> [Work to complete]
• a. According to the text on single unit transfusion, which symptoms are checked for relief after one bag of red blood cells?
• b. Pick up the text on single unit transfusion after its last sentence and keep writing it.

> [Text section]
=== Section Start ===

= Single unit transfusion =

Single unit transfusion refers to transfusing a single unit or bag of blood product to a person who is not bleeding and haemodynamically stable followed by an assessment to see if further transfusion is required.. The benefits of single unit transfusion include reduced exposure to blood products. Each unit transfused increases the associated risks of transfusion such as infection, transfusion associated circulatory overload and other side effects. Transfusion of a single unit also encourages less wastage of blood products and can be cost-effective. Single unit transfusion can be as part of an institutional or national guidelines and instituted with the help of a transfusion committee or transfusion practitioner. Education of medical staff is important and catch phrases such as "Why use two when one will do", "every ONE matters" or "one bag is best - then reassess" have been used.

==Red blood cells==

Following one bag of red blood cells, symptom relief is assessed in terms of shortness of breath, chest pain and tiredness. A post transfusion full blood count could be undertaken to assess for the rise in hemoglobin.

=== Section End ===

> [Data excerpts]
=== Section Start ===

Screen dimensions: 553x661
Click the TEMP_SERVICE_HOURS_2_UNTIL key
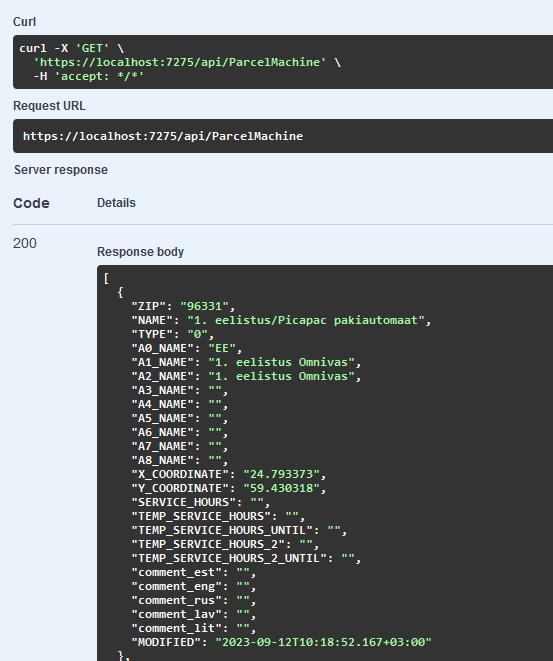coord(229,558)
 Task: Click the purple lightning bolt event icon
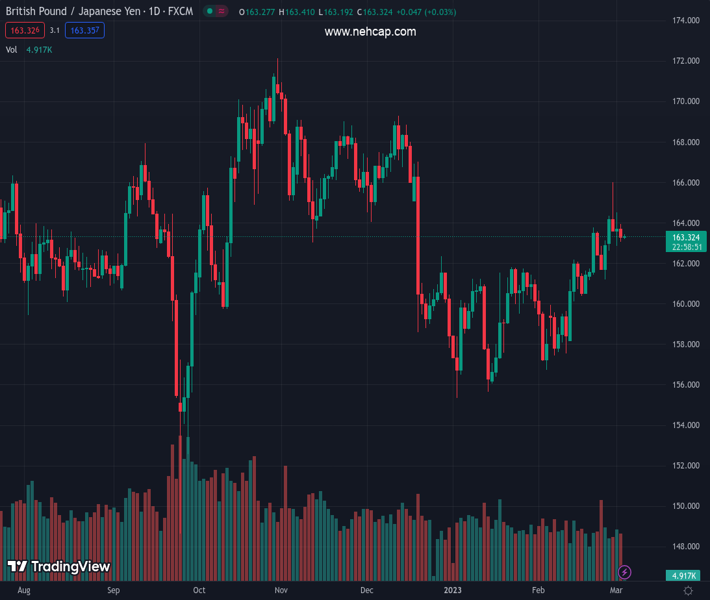tap(625, 572)
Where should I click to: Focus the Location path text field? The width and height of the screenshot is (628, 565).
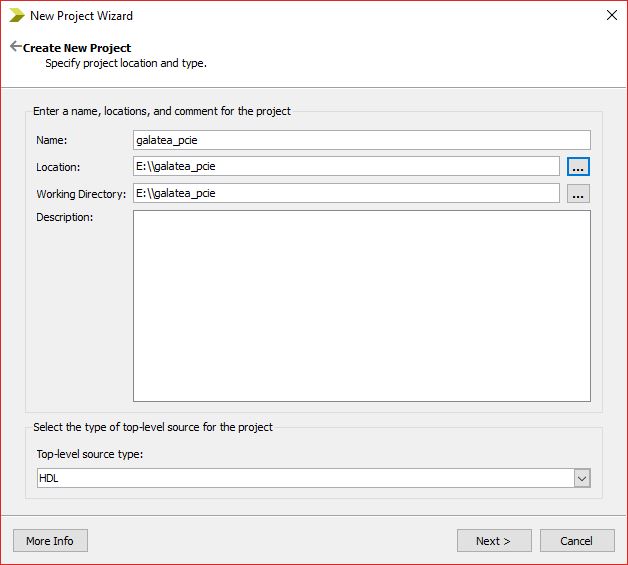tap(346, 167)
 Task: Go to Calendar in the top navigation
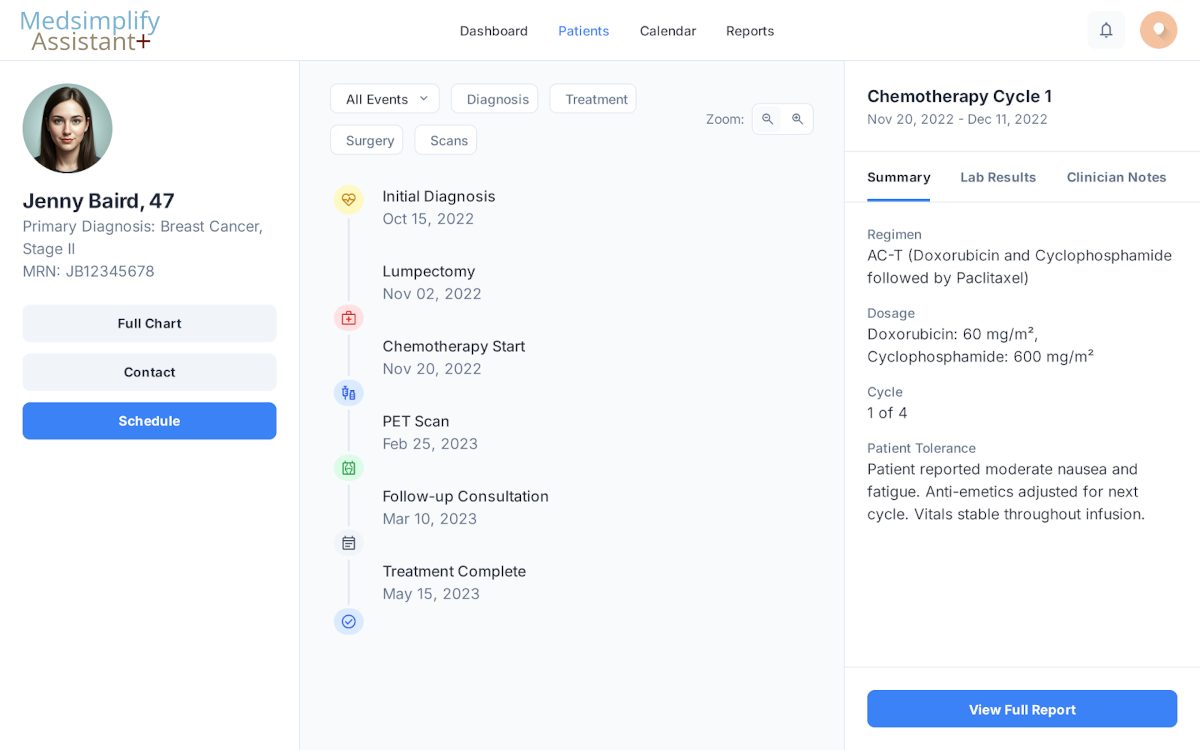click(667, 31)
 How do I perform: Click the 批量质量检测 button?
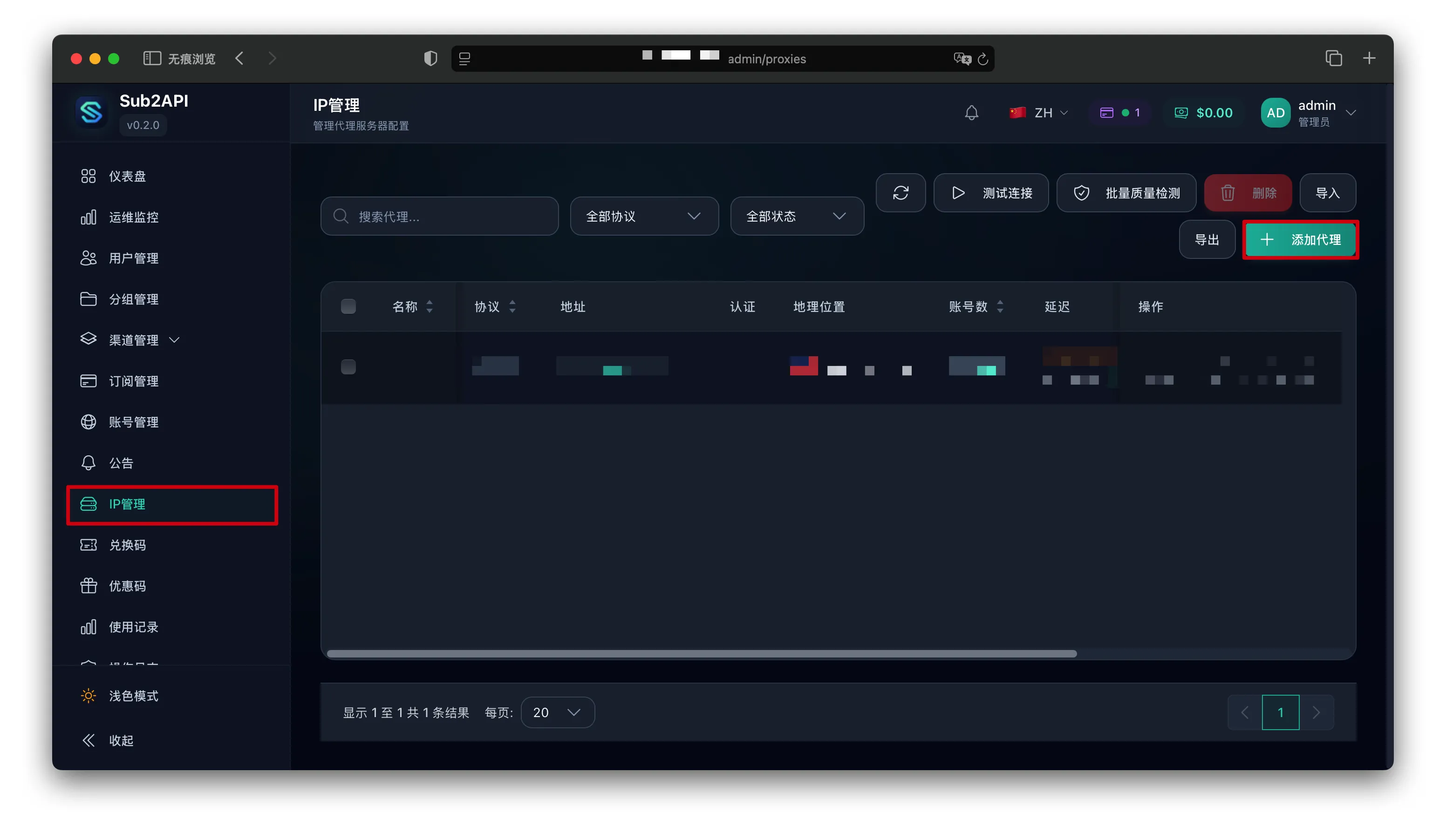(1126, 193)
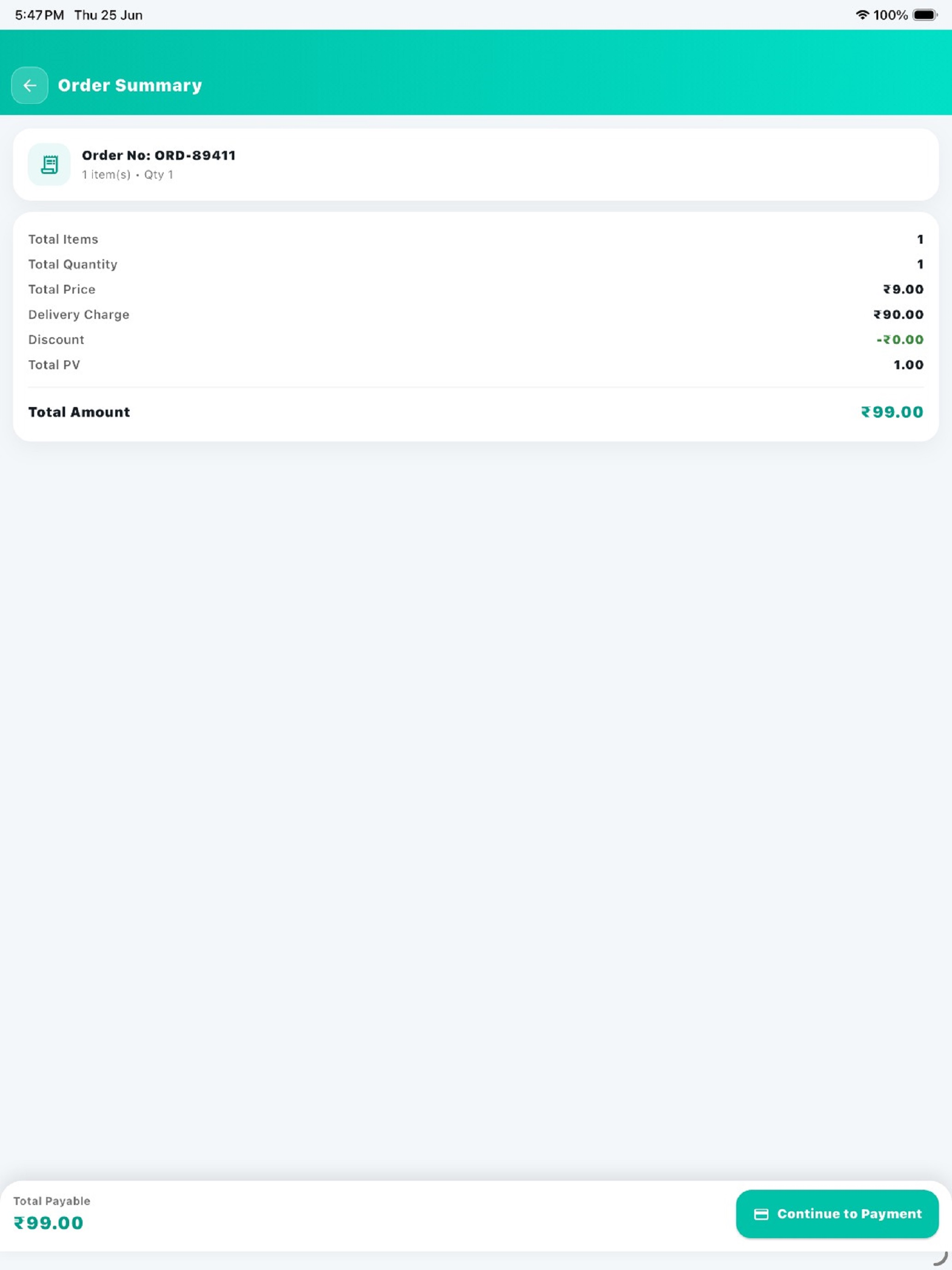Select the Total PV value 1.00
952x1270 pixels.
click(908, 365)
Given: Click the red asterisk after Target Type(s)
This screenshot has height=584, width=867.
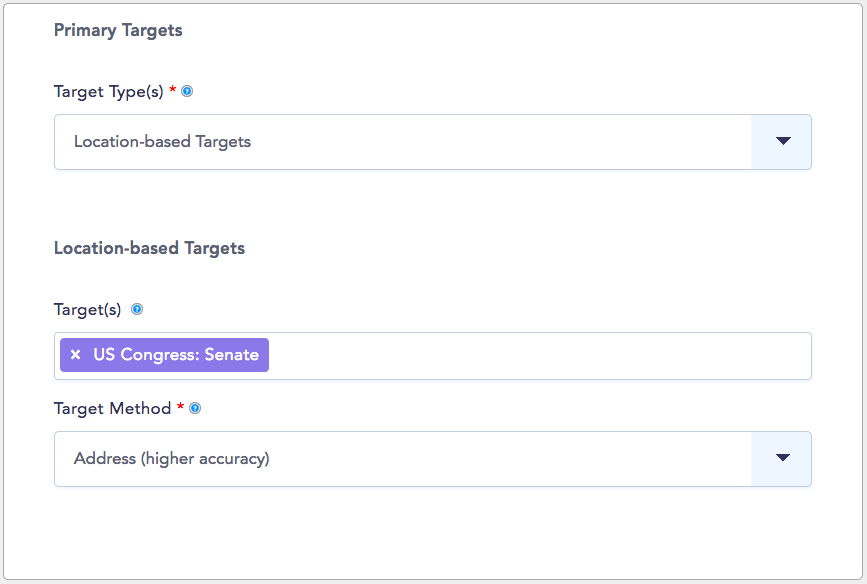Looking at the screenshot, I should tap(173, 88).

=== Section End ===

> [Results of the exercise]
• a. Shortness of breath, chest pain and tiredness.

• b.
==Plasma==
Transfusion of fresh frozen plasma aims to replace of clotting factors. Single unit transfusion also applies to transfusion of fresh frozen plasma in that there should be a clinical indication for the number transfused. Coagulation studies and point of care whole blood functional assays such as TEG or ROTEM can be used to assess whether further units are required.

== Platelets ==
The single unit policy is helpful in platelet transfusion as there this blood component has a shorter shelf-life than other components. Assessment after one bag can include assessing clinical bleeding, platelet count looking at the post transfusion increment and/or functional platelet assessments.